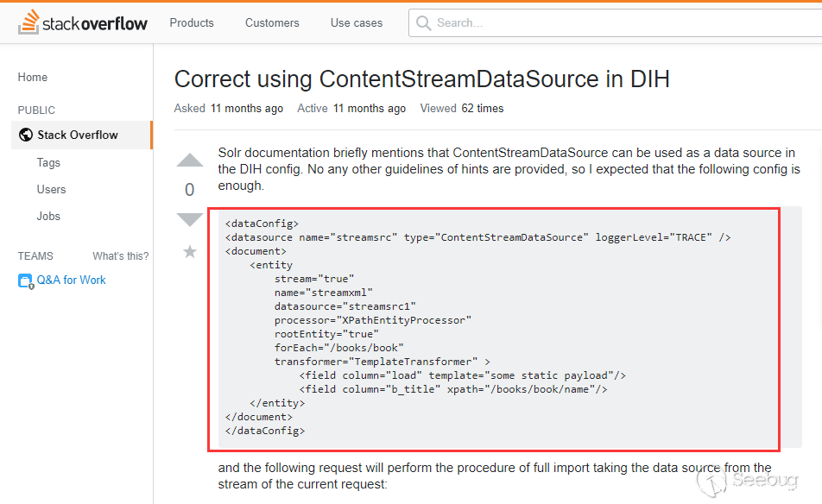Screen dimensions: 822x504
Task: Open the Products menu
Action: 192,22
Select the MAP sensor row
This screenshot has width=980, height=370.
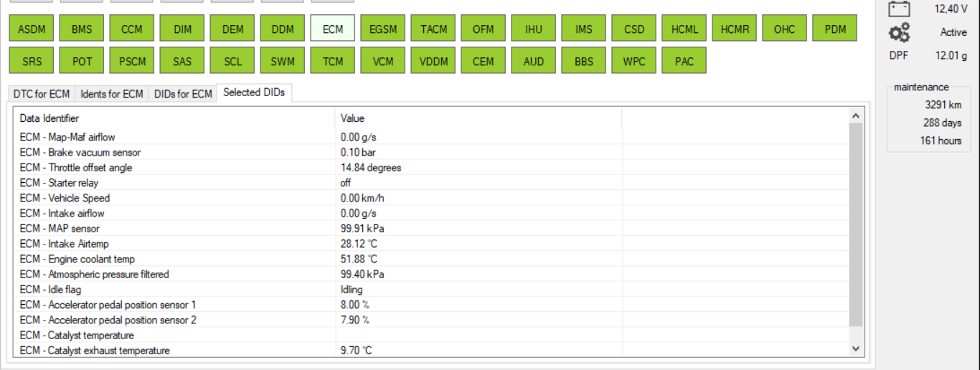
-- -- --
__YOUR TASK__:
Every line from the one containing "Select the MAP sensor row" through the last line of the listing must be written out again exactly, and no other line. Leave the pictures aside.

__RESPONSE AREA__:
Select the MAP sensor row
This screenshot has width=980, height=370.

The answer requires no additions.